On Wednesday, Darden Restaurants announced that it will acquire Ruth’s Hospitality Group, the parent company of Ruth’s Chris Steak House, for $715 million in an all-cash transaction, valuing Ruth’s at $21.50 per share.
Ruth’s Chris Steak House has over 150 locations worldwide and generated $505.9 million in revenue in 2022. The deal is expected to close in June, subject to customary closing conditions.
Following the news, Ruth’s shares surged by nearly 34% in premarket trading, while Darden’s stock remained unchanged.
Ruth’s will join Darden’s fine-dining portfolio, which already includes The Capital Grille and Eddie V’s. In Darden’s most recent quarter, its fine-dining restaurants reported same-store sales growth of 11.7%, with the segment’s average weekly sales more than doubling compared to pre-pandemic levels.
The acquisition is Darden’s first in six years, with its last purchase being Cheddar’s Scratch Kitchen in 2017 for $780 million.
Darden CEO Rick Cardenas had previously indicated in January that the company was looking to add a 10th chain to its portfolio, provided the price was right.
Darden expects to incur acquisition and integration expenses of between $55 million and $60 million, but also anticipates between $5 million and $10 million in pretax synergies in the first year and an additional $15 million to $20 million in the second year. Ruth’s Chris Steak House CEO Cheryl Henry will stay on as president of Ruth’s Chris and report to Cardenas.

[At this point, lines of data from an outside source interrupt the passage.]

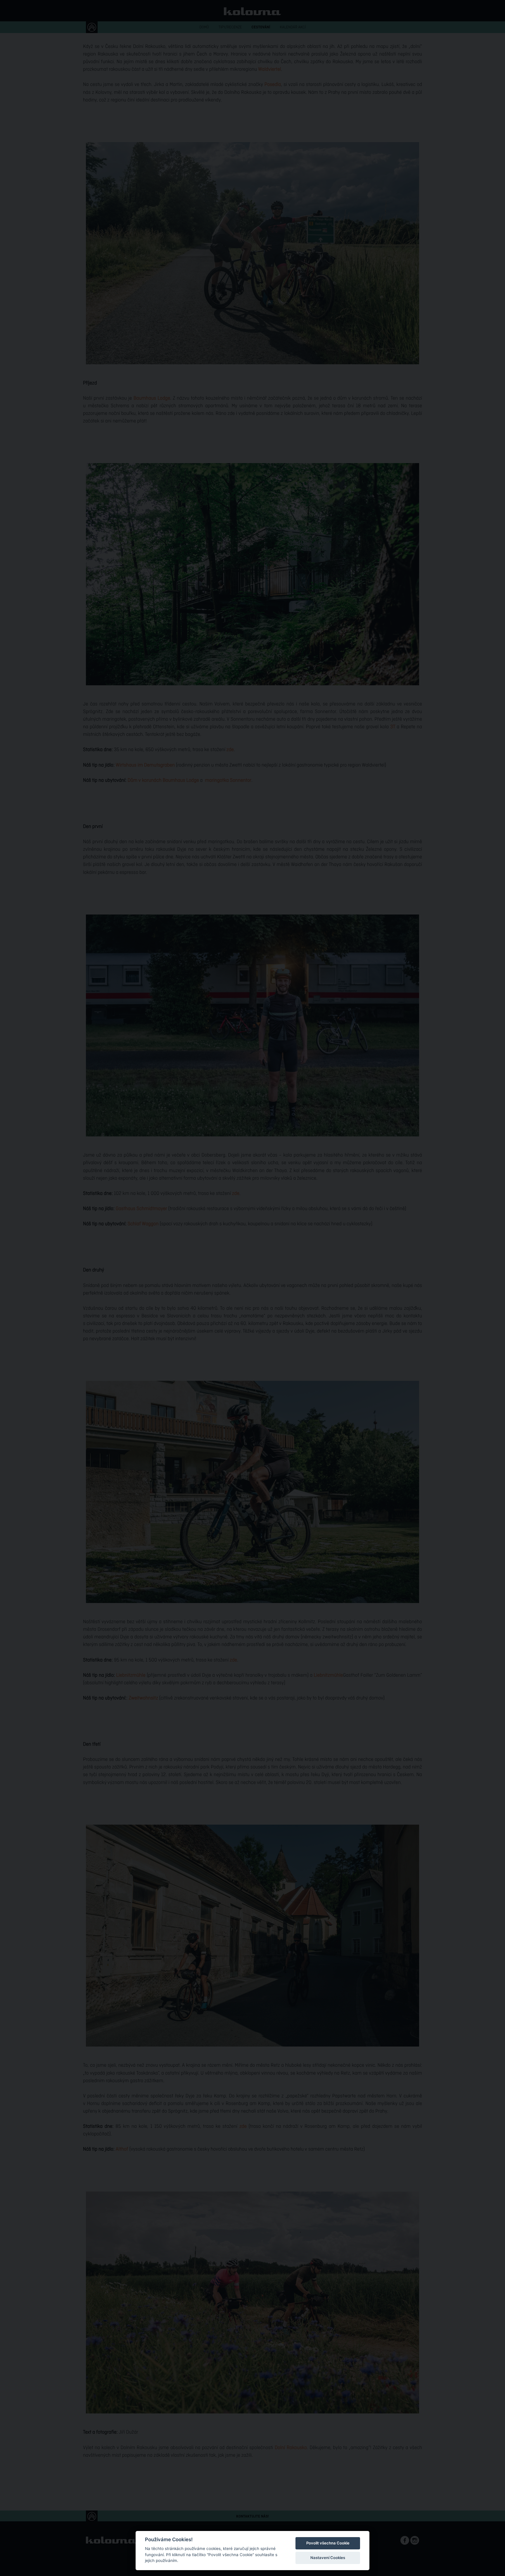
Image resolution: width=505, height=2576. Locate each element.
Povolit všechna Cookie (328, 2543)
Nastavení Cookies (327, 2557)
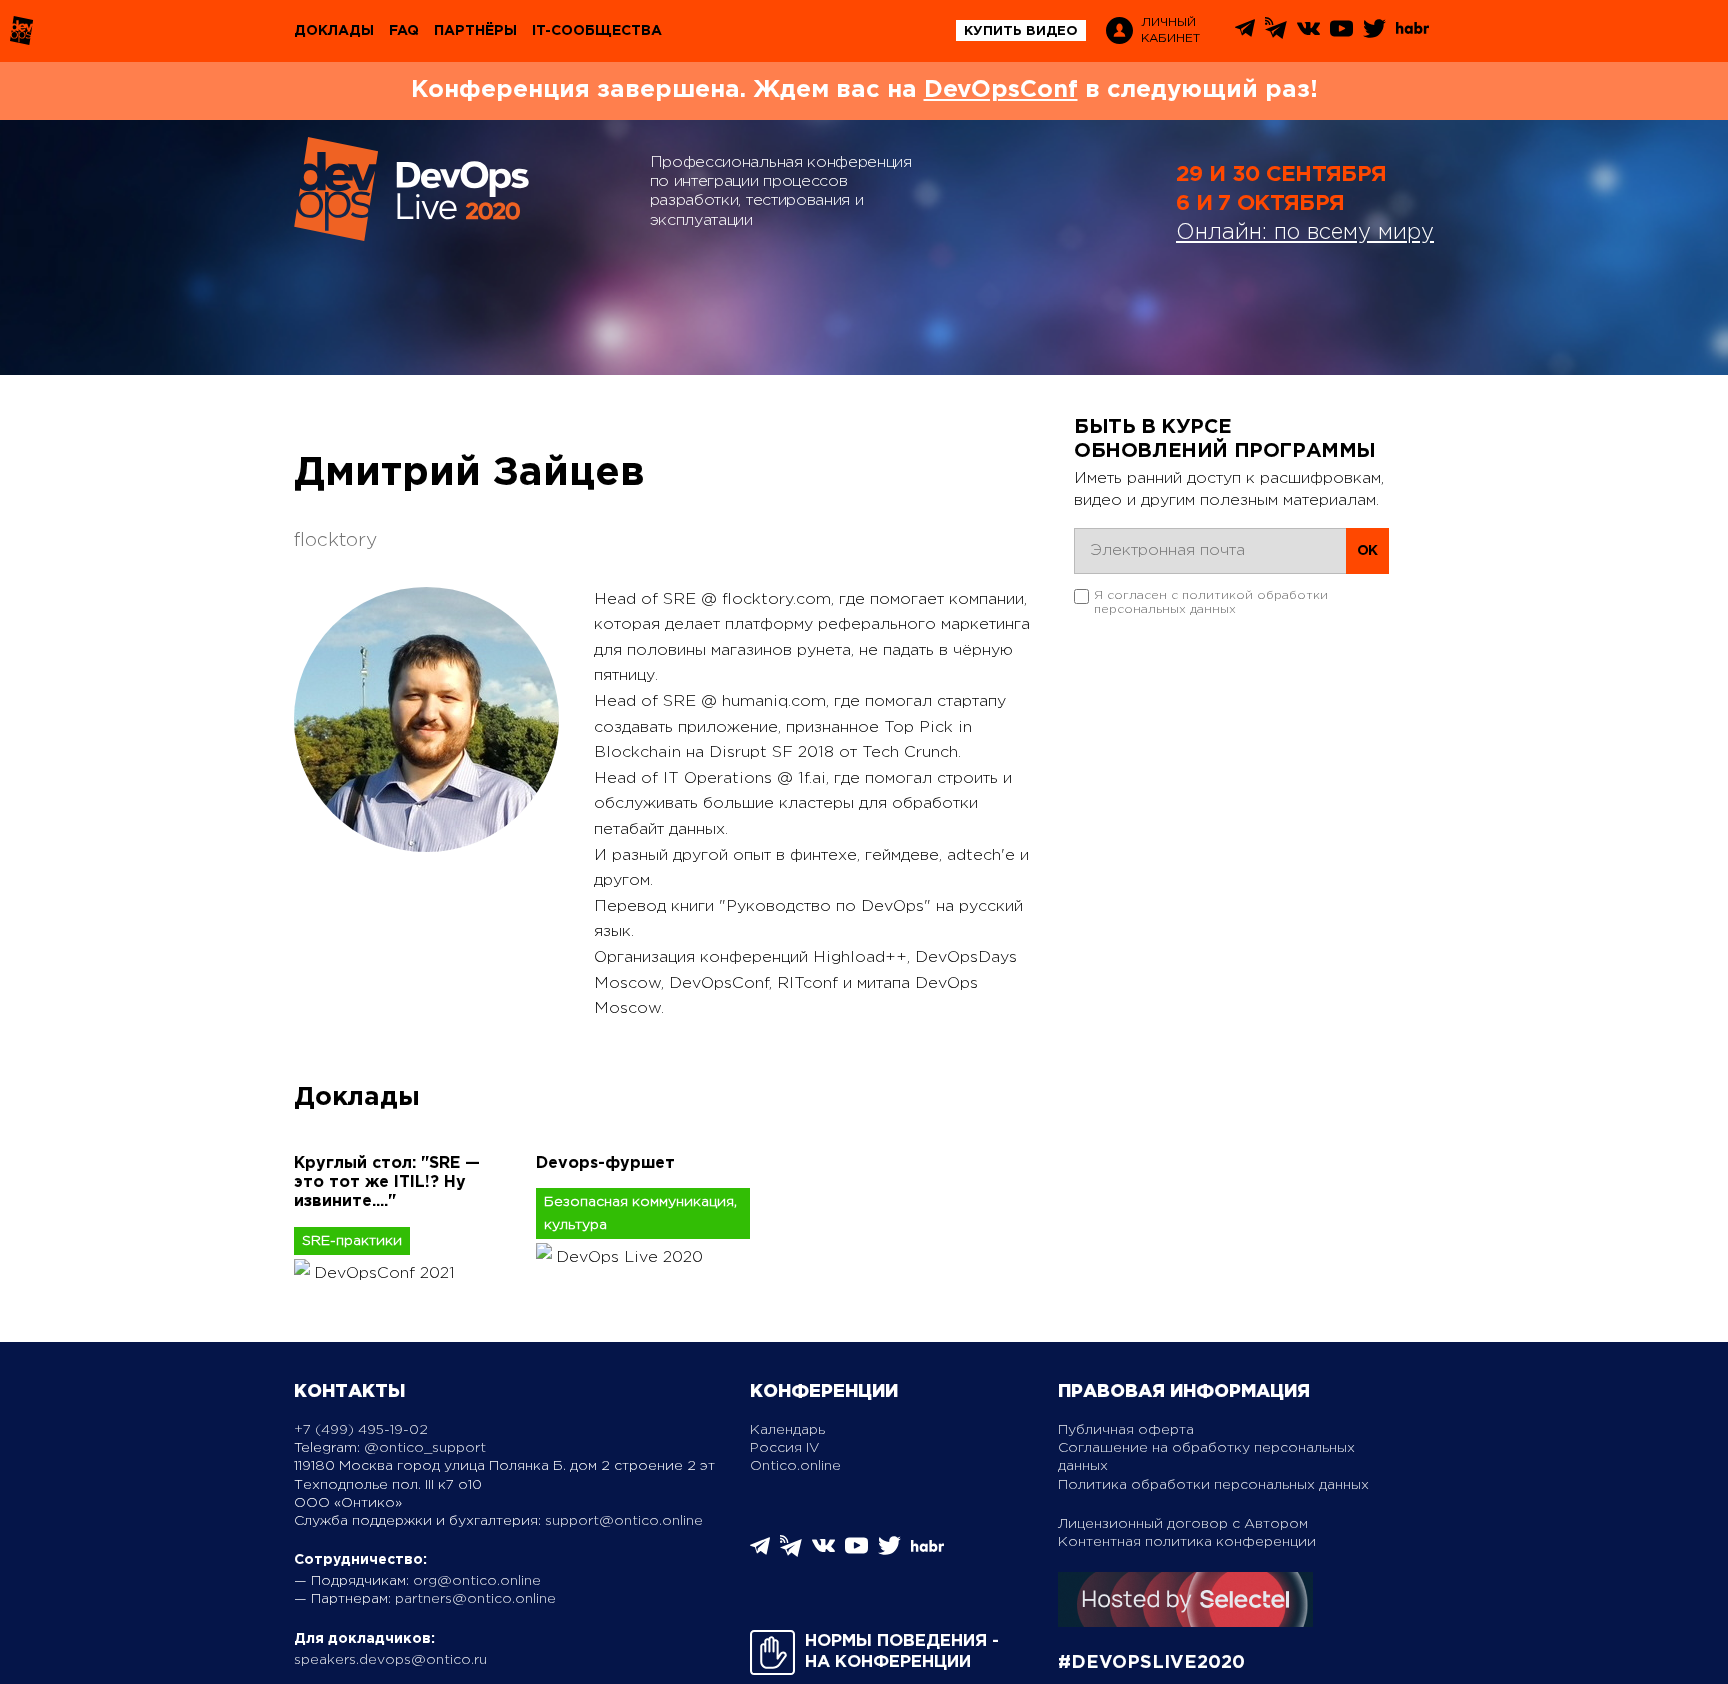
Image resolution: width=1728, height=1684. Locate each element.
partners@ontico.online (475, 1599)
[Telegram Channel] (1276, 34)
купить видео (1021, 31)
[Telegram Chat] (1245, 33)
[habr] (1412, 31)
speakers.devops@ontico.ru (390, 1660)
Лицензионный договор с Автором (1183, 1524)
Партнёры (475, 31)
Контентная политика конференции (1187, 1542)
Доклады (334, 31)
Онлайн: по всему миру (1305, 233)
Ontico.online (795, 1466)
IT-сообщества (597, 31)
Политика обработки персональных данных (1213, 1485)
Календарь (787, 1430)
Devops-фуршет (605, 1163)
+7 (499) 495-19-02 (361, 1430)
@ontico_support (425, 1448)
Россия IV (785, 1448)
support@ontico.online (624, 1521)
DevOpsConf (1001, 90)
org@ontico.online (477, 1581)
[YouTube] (1341, 35)
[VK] (1308, 35)
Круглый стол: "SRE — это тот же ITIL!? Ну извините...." (387, 1182)
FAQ (404, 31)
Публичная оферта (1126, 1430)
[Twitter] (1374, 35)
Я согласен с (1211, 602)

The deal marks a break in the recent drought of restaurant deal-making, with rising interest rates making acquisitions more expensive. Many restaurant giants have instead focused on turning around their underperforming chains and expanding their newer ones.
The upcoming sale of Subway, with an asking price of at least $10 billion, is expected to be the next major deal in the industry.